Sending large files to an MVC/Web-API Server can be problematic. This article is about an alternative. The approach used is to break a large file up into small chunks, upload them, then merge them back together on the Server via file transfer by partitioning. The article shows how to send files to an MVC Server from both a webpage using JavaScript, and a Web-form httpClient, and can be implemented using either MVC or Web API.
In my experience, the larger the file you need to upload to a website/API, the bigger the potential problems you encounter. Even when you put the right settings in place, adjust your web.config, make certain you use the right multiplier for maxRequestLength and maxAllowedContentLength and of course don't forget about executionTimeout (eek!), things can still go wrong. Connections can fail when the file is *almost* transferred, servers unexpectedly (Murphy's law) run out of space, etc., the list goes on. The diagram below demonstrates the basic concept discussed in this article.
Background
The concept for this solution is very simple. The attached code works (I have it started in production), and can be improved by you in many ways. For example, for the purposes of this article the original large file is broken into app. 1mb chunks, and uploaded to the server sequentially, one chunk at a time. This could, for example, be made more efficient by threading, and sending chunks in parallel. It could also be made more robust by adding fault tolerance, auto-resume into a rest-api architecture etc. I leave you to implement these features yourself if you need them.
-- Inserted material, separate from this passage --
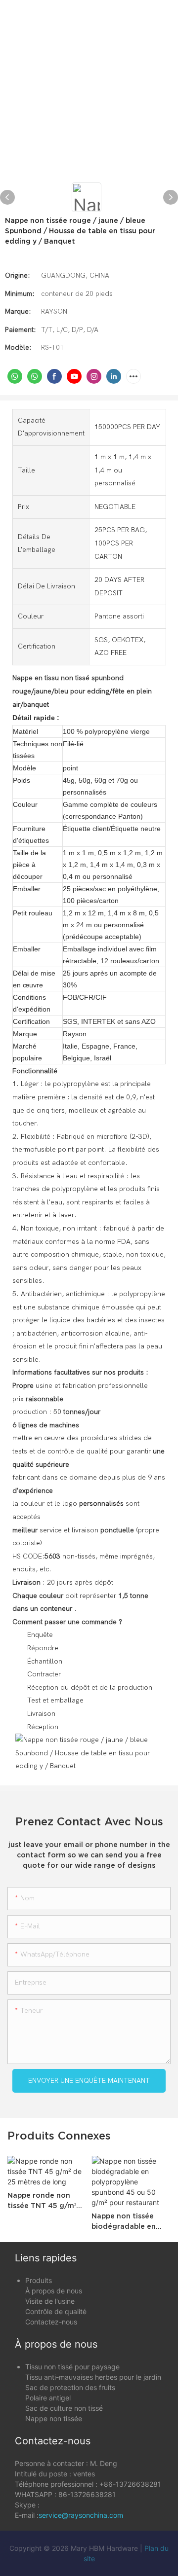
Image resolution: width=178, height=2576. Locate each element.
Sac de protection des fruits (70, 2387)
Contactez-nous (51, 2322)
The code consists of two parts - the initial file-split/partitioning into chunks, and the final merge of the chunks back into the original file. I will demonstrate the file-split using both C# in a web-form, and JavaScript, and the file-merge using C# server-side.
File split
The concept of splitting a file is very basic. We transverse the file in a binary stream, from position zero, up to the last byte in the file, copying out chunks of binary data along the way and transferring these. Generally we set an arbitrary (or carefully thought out!) chunk size to extract, and use this as the amount of data to take at a time. Anything left over at the end is the final chunk.
In the example below, a chunk size of 128b is set. For the file shown, this gives us 3 x 128b chunks, and 1 x 32b. In this example there are four file chunks resulting from the split and to transfer to the server.
C# File Split
The accompanying demo "WinFileUpload" is a simple Windows forms application. Its sole function is to demonstrate splitting a sample large file (50 MB) in C#, and using a HTTPClient to post the file to a web-server (in this case, an MVC Server).
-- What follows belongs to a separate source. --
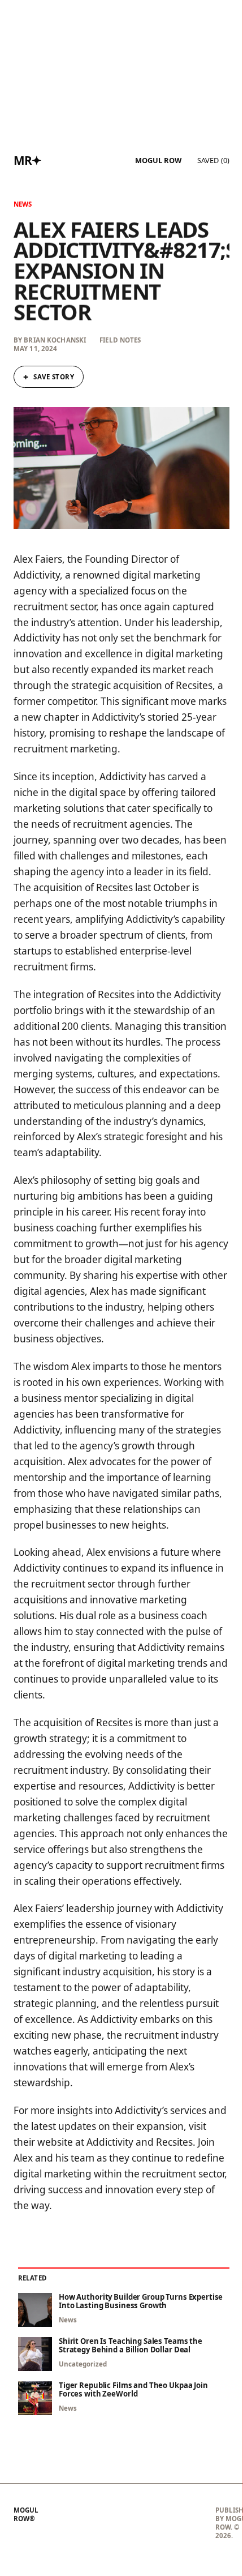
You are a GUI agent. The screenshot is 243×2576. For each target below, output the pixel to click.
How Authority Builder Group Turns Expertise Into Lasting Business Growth (141, 2301)
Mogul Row (158, 160)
For this C# example, I have a class called Utils that takes some input variables such as maximum file chunk size, temporary folder location, and the name of the file to split. To split the file into chunks, we call the method "SplitFile". SplitFile works its way through the input file and breaks it into separate file chunks. We then upload each file chunk it using "UploadFile".
Utils ut = new Utils();
ut.FileName = "hs-2004-15-b-full_tif.bmp"; // hard coded for demo
ut.TempFolder = Path.Combine(CurrentFolder, "Temp");
ut.MaxFileSizeMB = 1;
ut.SplitFile();
foreach (string File in ut.FileParts)
{
UploadFile(File);
}
MessageBox.Show("Upload complete!");
The file upload method takes an input file-name, and uses a HTTPClient to upload the file. Note the fact that we are sending MultiPartFormData to carry the payload.
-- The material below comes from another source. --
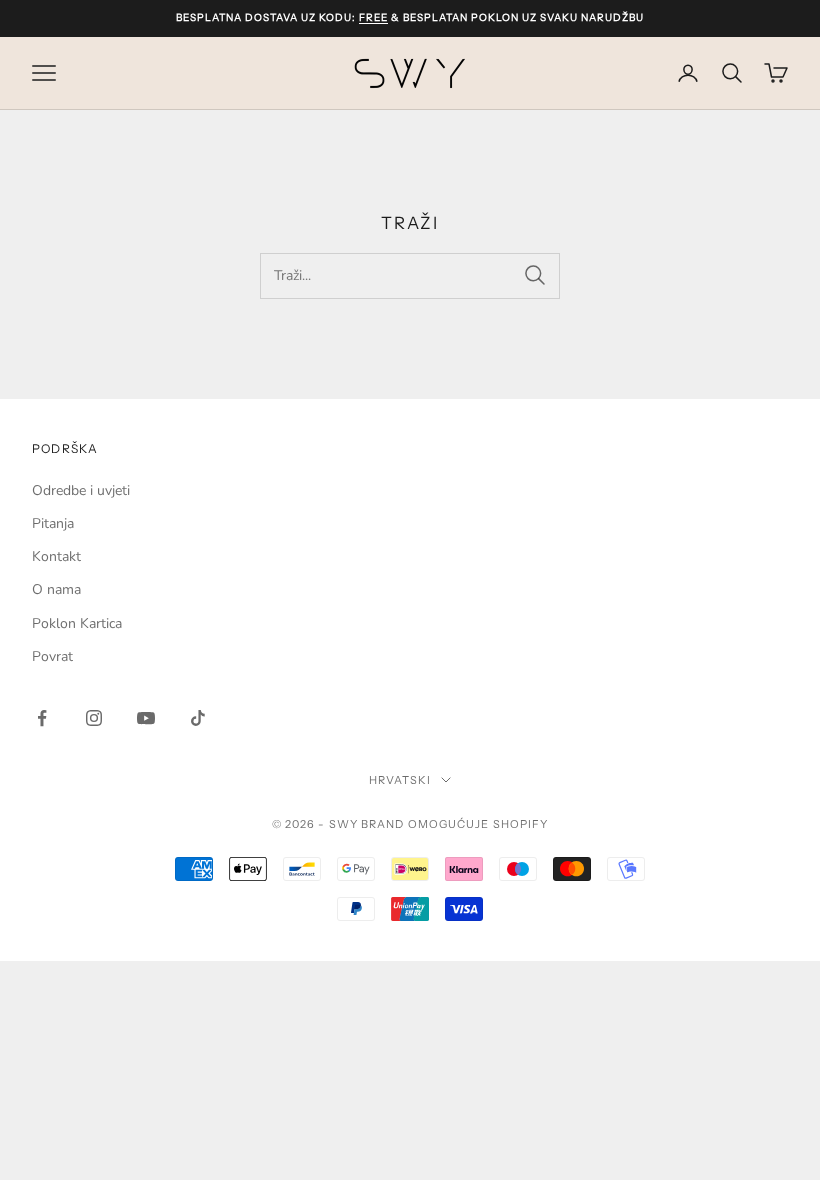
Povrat (52, 656)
public bool UploadFile(string FileName)
{
bool rslt = false;
using (var client = new HttpClient())
{
using (var content = new MultipartFormDataContent())
{
var fileContent = new ByteArrayContent(System.IO.File.ReadAllBytes(FileName));
fileContent.Headers.ContentDisposition = new
ContentDispositionHeaderValue("attachment")
{
FileName = Path.GetFileName(FileName)
};
content.Add(fileContent);
var requestUri = "http://localhost:8170/Home/UploadFile/";
try
{
var result = client.PostAsync(requestUri, content).Result;
rslt = true;
}
catch (Exception ex)
{
// log error
rslt = false;
}
}
}
return rslt;
}
So, that's the supporting code out of the way. One of the critical things to be aware of next is the file naming convention that is being used. It consists of the original file-name, plus a code-parsable tail "_part." that will be used server-side to merge the different file chunks back into a single contiguous file again. This is simply the convention I put together - you can change it to your own requirements, just be sure you are consistent with it.
The convention for this example is,
Name = original name + ".part_N.X" (N = file part number, X = total files).
Here is an example of a picture file split into three parts.
MyPictureFile.jpg.part_1.3
MyPictureFile.jpg.part_2.3
MyPictureFile.jpg.part_3.3
It doesn't matter what order the file chunks are sent to the Server. The important thing is that some convention, like the above is used, so that the Server knows (a) what file part it is dealing with and (b) when all parts have been received and can be merged back into one large original file again.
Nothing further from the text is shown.